Please substitute "Which spot should I click to" for every "Where should I click to" in the material below. Return the material with nothing else changed.

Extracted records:

□ □ □ □

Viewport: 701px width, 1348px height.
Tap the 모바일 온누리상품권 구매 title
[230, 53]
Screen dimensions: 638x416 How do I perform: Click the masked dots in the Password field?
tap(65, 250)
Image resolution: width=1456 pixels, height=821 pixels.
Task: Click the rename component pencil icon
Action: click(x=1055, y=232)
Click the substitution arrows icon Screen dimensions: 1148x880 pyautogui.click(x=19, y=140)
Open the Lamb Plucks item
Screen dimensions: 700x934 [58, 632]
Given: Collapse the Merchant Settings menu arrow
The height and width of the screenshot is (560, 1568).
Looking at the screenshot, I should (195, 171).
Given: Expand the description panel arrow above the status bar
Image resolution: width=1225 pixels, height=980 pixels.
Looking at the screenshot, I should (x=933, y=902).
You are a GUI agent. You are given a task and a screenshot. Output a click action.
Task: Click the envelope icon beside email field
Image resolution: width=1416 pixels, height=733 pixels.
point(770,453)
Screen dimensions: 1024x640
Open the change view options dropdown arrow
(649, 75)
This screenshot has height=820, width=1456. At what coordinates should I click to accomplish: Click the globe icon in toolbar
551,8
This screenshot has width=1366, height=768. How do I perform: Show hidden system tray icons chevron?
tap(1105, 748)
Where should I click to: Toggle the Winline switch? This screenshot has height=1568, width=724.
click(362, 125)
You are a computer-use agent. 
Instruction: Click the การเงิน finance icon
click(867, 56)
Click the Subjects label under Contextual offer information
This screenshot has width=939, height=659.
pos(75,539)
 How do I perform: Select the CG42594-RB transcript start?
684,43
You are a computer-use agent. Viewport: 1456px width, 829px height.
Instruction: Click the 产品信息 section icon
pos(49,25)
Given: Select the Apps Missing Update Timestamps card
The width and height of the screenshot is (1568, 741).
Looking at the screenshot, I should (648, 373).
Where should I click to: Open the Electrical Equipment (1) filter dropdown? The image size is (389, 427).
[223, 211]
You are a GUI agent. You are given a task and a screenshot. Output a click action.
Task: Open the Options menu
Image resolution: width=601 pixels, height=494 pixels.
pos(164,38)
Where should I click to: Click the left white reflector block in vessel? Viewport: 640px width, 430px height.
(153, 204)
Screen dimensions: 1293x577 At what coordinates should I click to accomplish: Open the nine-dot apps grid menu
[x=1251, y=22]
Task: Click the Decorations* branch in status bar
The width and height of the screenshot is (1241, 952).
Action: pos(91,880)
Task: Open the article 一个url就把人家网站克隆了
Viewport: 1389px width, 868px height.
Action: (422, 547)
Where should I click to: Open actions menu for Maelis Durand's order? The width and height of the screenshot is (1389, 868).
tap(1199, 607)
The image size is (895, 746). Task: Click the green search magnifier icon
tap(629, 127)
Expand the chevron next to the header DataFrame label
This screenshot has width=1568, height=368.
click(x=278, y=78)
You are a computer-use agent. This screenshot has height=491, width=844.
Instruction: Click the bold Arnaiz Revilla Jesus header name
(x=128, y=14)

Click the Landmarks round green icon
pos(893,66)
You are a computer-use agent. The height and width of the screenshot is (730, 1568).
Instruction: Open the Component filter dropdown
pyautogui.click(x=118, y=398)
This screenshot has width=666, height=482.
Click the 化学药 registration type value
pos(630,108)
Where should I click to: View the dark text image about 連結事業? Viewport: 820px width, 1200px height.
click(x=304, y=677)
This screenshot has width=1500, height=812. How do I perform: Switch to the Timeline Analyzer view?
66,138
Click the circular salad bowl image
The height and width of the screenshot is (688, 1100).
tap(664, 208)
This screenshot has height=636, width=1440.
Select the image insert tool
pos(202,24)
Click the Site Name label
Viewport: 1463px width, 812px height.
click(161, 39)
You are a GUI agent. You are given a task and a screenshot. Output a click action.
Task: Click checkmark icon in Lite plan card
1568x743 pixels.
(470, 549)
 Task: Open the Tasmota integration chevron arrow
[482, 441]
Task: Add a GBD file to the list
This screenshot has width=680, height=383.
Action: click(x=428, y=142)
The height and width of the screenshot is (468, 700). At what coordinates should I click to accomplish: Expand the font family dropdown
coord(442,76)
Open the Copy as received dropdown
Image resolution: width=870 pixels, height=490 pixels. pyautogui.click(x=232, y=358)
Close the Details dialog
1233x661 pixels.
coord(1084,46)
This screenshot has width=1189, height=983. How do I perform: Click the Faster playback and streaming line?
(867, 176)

□ □ □ □

▶ _EXPECTED ANSWER_:
Viewport: 701px width, 1348px height.
Tap the 모바일 온누리상품권 구매 title
[230, 53]
Screen dimensions: 638x416 How do I perform: Click the masked dots in the Password field?
tap(65, 250)
Image resolution: width=1456 pixels, height=821 pixels.
Task: Click the rename component pencil icon
Action: click(x=1055, y=232)
Click the substitution arrows icon Screen dimensions: 1148x880 pyautogui.click(x=19, y=140)
Open the Lamb Plucks item
Screen dimensions: 700x934 [58, 632]
Given: Collapse the Merchant Settings menu arrow
The height and width of the screenshot is (560, 1568).
Looking at the screenshot, I should (195, 171).
Given: Expand the description panel arrow above the status bar
Image resolution: width=1225 pixels, height=980 pixels.
Looking at the screenshot, I should (x=933, y=902).
You are a GUI agent. You are given a task and a screenshot. Output a click action.
Task: Click the envelope icon beside email field
Image resolution: width=1416 pixels, height=733 pixels.
point(770,453)
Screen dimensions: 1024x640
Open the change view options dropdown arrow
(649, 75)
This screenshot has height=820, width=1456. At what coordinates should I click to accomplish: Click the globe icon in toolbar
551,8
This screenshot has width=1366, height=768. How do I perform: Show hidden system tray icons chevron?
tap(1105, 748)
Which spot should I click to: Toggle the Winline switch? This screenshot has height=1568, width=724.
click(362, 125)
You are a computer-use agent. 
Instruction: Click the การเงิน finance icon
click(867, 56)
Click the Subjects label under Contextual offer information
This screenshot has width=939, height=659.
pos(75,539)
 How do I perform: Select the CG42594-RB transcript start?
684,43
You are a computer-use agent. Viewport: 1456px width, 829px height.
Instruction: Click the 产品信息 section icon
pos(49,25)
Given: Select the Apps Missing Update Timestamps card
The width and height of the screenshot is (1568, 741).
Looking at the screenshot, I should (648, 373).
Which spot should I click to: Open the Electrical Equipment (1) filter dropdown? The image size is (389, 427).
[223, 211]
You are a GUI agent. You are given a task and a screenshot. Output a click action.
Task: Open the Options menu
Image resolution: width=601 pixels, height=494 pixels.
pos(164,38)
Which spot should I click to: Click the left white reflector block in vessel? Viewport: 640px width, 430px height.
(153, 204)
Screen dimensions: 1293x577 At what coordinates should I click to accomplish: Open the nine-dot apps grid menu
[x=1251, y=22]
Task: Click the Decorations* branch in status bar
The width and height of the screenshot is (1241, 952).
Action: pos(91,880)
Task: Open the article 一个url就把人家网站克隆了
Viewport: 1389px width, 868px height.
Action: (422, 547)
Which spot should I click to: Open actions menu for Maelis Durand's order? The width and height of the screenshot is (1389, 868).
tap(1199, 607)
The image size is (895, 746). Task: Click the green search magnifier icon
tap(629, 127)
Expand the chevron next to the header DataFrame label
This screenshot has width=1568, height=368.
click(x=278, y=78)
You are a computer-use agent. This screenshot has height=491, width=844.
Instruction: Click the bold Arnaiz Revilla Jesus header name
(x=128, y=14)

Click the Landmarks round green icon
pos(893,66)
You are a computer-use agent. The height and width of the screenshot is (730, 1568).
Instruction: Open the Component filter dropdown
pyautogui.click(x=118, y=398)
This screenshot has width=666, height=482.
Click the 化学药 registration type value
pos(630,108)
Which spot should I click to: View the dark text image about 連結事業? Viewport: 820px width, 1200px height.
click(x=304, y=677)
This screenshot has width=1500, height=812. How do I perform: Switch to the Timeline Analyzer view?
66,138
Click the circular salad bowl image
The height and width of the screenshot is (688, 1100).
tap(664, 208)
This screenshot has height=636, width=1440.
Select the image insert tool
pos(202,24)
Click the Site Name label
Viewport: 1463px width, 812px height.
click(161, 39)
You are a GUI agent. You are given a task and a screenshot. Output a click action.
Task: Click checkmark icon in Lite plan card
1568x743 pixels.
(470, 549)
 Task: Open the Tasmota integration chevron arrow
[482, 441]
Task: Add a GBD file to the list
This screenshot has width=680, height=383.
Action: click(x=428, y=142)
The height and width of the screenshot is (468, 700). At what coordinates should I click to accomplish: Expand the font family dropdown
coord(442,76)
Open the Copy as received dropdown
Image resolution: width=870 pixels, height=490 pixels. pyautogui.click(x=232, y=358)
Close the Details dialog
1233x661 pixels.
coord(1084,46)
This screenshot has width=1189, height=983. How do I perform: Click the Faster playback and streaming line?
(867, 176)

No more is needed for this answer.